Copy the listing below, substituting "Directive" for every occurrence of "Instruction" and changing nothing else.
++++ Supplied records
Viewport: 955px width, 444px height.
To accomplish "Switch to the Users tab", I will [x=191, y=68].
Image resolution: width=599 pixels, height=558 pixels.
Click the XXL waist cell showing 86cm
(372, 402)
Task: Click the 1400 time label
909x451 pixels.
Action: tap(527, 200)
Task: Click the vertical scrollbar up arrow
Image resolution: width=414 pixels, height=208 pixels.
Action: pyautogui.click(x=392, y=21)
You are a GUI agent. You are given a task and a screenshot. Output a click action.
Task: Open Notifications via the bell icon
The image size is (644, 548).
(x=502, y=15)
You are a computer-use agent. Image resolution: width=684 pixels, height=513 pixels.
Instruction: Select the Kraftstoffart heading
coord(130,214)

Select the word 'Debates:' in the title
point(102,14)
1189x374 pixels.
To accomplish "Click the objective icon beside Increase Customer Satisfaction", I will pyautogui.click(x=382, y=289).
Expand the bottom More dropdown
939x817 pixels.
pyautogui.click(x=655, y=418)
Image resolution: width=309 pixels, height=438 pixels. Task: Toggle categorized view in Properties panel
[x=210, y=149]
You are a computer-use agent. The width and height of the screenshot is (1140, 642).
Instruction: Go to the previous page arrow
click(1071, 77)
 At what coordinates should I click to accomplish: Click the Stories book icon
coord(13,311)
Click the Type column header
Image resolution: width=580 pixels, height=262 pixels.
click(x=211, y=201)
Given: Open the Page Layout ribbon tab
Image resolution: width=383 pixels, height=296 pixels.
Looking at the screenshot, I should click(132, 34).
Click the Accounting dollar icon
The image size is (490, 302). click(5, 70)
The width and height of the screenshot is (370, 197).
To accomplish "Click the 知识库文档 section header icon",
++++++++
▶ _Solution to the problem_:
Viewport: 955px width, 444px height.
To accomplish "Switch to the Users tab", I will [x=191, y=68].
Image resolution: width=599 pixels, height=558 pixels.
Click the XXL waist cell showing 86cm
(372, 402)
Task: Click the 1400 time label
909x451 pixels.
Action: tap(527, 200)
Task: Click the vertical scrollbar up arrow
Image resolution: width=414 pixels, height=208 pixels.
Action: pyautogui.click(x=392, y=21)
You are a GUI agent. You are given a task and a screenshot. Output a click action.
Task: Open Notifications via the bell icon
The image size is (644, 548).
(x=502, y=15)
You are a computer-use agent. Image resolution: width=684 pixels, height=513 pixels.
Directive: Select the Kraftstoffart heading
coord(130,214)

Select the word 'Debates:' in the title
point(102,14)
1189x374 pixels.
To accomplish "Click the objective icon beside Increase Customer Satisfaction", I will pyautogui.click(x=382, y=289).
Expand the bottom More dropdown
939x817 pixels.
pyautogui.click(x=655, y=418)
Image resolution: width=309 pixels, height=438 pixels. Task: Toggle categorized view in Properties panel
[x=210, y=149]
You are a computer-use agent. The width and height of the screenshot is (1140, 642).
Directive: Go to the previous page arrow
click(1071, 77)
 At what coordinates should I click to accomplish: Click the Stories book icon
coord(13,311)
Click the Type column header
Image resolution: width=580 pixels, height=262 pixels.
click(x=211, y=201)
Given: Open the Page Layout ribbon tab
Image resolution: width=383 pixels, height=296 pixels.
Looking at the screenshot, I should click(132, 34).
Click the Accounting dollar icon
The image size is (490, 302). click(5, 70)
The width and height of the screenshot is (370, 197).
To accomplish "Click the 知识库文档 section header icon",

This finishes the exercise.